* Recorded data
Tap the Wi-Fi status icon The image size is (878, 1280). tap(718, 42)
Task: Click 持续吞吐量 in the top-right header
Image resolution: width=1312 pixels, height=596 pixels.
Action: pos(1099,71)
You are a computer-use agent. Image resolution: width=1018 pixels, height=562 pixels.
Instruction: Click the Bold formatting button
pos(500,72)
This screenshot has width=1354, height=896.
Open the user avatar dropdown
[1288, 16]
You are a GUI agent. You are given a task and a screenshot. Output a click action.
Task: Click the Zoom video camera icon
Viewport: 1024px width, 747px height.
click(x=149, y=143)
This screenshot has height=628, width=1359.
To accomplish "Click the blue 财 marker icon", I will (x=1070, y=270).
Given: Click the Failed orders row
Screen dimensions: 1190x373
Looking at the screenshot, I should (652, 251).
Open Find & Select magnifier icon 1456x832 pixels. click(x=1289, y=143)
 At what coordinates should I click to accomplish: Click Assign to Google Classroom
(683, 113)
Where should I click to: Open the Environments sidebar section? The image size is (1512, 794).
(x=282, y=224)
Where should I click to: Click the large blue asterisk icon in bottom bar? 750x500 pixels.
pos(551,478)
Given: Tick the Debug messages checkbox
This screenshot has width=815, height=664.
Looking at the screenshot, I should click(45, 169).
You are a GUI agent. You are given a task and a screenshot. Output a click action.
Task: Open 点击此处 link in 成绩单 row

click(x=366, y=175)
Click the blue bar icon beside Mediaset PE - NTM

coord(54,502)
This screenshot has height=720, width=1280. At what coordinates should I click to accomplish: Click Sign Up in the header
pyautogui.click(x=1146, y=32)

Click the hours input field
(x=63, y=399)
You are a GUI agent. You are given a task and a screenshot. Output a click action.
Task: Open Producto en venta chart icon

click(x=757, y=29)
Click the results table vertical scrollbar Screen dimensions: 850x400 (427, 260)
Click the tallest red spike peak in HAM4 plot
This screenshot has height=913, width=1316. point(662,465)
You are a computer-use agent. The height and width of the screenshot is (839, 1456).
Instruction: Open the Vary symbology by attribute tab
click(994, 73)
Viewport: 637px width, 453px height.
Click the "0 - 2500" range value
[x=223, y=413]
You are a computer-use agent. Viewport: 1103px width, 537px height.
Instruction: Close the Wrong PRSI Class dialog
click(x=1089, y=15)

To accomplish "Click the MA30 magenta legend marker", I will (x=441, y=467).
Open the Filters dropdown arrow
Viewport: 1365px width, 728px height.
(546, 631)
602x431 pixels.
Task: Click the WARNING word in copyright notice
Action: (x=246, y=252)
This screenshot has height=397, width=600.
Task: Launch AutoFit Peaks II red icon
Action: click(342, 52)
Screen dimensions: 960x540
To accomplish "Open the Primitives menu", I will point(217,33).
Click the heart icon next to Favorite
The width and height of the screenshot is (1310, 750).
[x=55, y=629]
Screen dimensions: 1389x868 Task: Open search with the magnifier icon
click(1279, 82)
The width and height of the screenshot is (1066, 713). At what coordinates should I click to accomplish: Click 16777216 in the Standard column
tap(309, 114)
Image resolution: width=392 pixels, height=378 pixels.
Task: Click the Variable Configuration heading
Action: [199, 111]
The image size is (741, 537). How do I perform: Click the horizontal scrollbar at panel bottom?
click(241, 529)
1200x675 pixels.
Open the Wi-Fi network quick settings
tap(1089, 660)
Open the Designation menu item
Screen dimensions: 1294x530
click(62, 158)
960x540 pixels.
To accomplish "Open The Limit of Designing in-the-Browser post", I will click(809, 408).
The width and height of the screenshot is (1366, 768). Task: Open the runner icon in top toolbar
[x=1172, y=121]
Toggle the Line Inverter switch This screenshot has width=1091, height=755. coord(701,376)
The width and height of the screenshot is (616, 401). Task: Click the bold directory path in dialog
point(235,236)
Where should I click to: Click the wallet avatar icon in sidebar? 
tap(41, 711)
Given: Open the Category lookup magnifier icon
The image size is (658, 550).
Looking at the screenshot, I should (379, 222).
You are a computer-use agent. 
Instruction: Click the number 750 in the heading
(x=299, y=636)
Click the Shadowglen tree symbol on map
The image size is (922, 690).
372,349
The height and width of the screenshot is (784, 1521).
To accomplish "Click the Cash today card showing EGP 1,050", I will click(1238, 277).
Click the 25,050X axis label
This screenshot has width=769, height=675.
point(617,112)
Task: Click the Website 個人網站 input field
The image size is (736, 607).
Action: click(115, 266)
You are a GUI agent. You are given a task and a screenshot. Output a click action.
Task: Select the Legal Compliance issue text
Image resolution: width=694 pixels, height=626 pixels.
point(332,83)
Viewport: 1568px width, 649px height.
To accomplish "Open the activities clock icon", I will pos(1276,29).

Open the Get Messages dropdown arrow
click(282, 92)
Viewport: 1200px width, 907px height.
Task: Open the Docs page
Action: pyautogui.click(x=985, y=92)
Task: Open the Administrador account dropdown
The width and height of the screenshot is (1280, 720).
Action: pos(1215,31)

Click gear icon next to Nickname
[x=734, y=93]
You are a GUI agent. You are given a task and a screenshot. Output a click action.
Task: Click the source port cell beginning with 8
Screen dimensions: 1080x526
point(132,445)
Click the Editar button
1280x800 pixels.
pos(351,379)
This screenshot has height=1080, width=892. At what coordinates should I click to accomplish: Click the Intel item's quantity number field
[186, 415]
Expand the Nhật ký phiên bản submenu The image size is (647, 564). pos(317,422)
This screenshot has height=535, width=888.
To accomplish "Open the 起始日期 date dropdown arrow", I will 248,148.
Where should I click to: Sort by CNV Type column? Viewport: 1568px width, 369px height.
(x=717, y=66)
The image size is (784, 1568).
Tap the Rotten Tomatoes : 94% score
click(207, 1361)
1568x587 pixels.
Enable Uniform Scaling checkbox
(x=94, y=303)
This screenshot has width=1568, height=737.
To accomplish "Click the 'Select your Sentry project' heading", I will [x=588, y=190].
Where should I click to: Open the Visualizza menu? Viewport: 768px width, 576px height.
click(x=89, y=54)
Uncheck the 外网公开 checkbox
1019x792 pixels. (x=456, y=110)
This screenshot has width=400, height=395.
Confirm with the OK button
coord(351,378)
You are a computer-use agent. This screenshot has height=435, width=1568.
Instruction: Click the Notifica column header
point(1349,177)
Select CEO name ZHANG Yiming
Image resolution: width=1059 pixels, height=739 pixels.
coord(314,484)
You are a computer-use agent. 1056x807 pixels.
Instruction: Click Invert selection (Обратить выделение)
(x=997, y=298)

* Assignment
From the records above, quote only the lines running from the line with "This screenshot has width=769, height=675." to the line with "Viewport: 1568px width, 649px height.", both lines included.

* The completed task
This screenshot has width=769, height=675.
point(617,112)
Task: Click the Website 個人網站 input field
The image size is (736, 607).
Action: click(115, 266)
You are a GUI agent. You are given a task and a screenshot. Output a click action.
Task: Select the Legal Compliance issue text
Image resolution: width=694 pixels, height=626 pixels.
point(332,83)
Viewport: 1568px width, 649px height.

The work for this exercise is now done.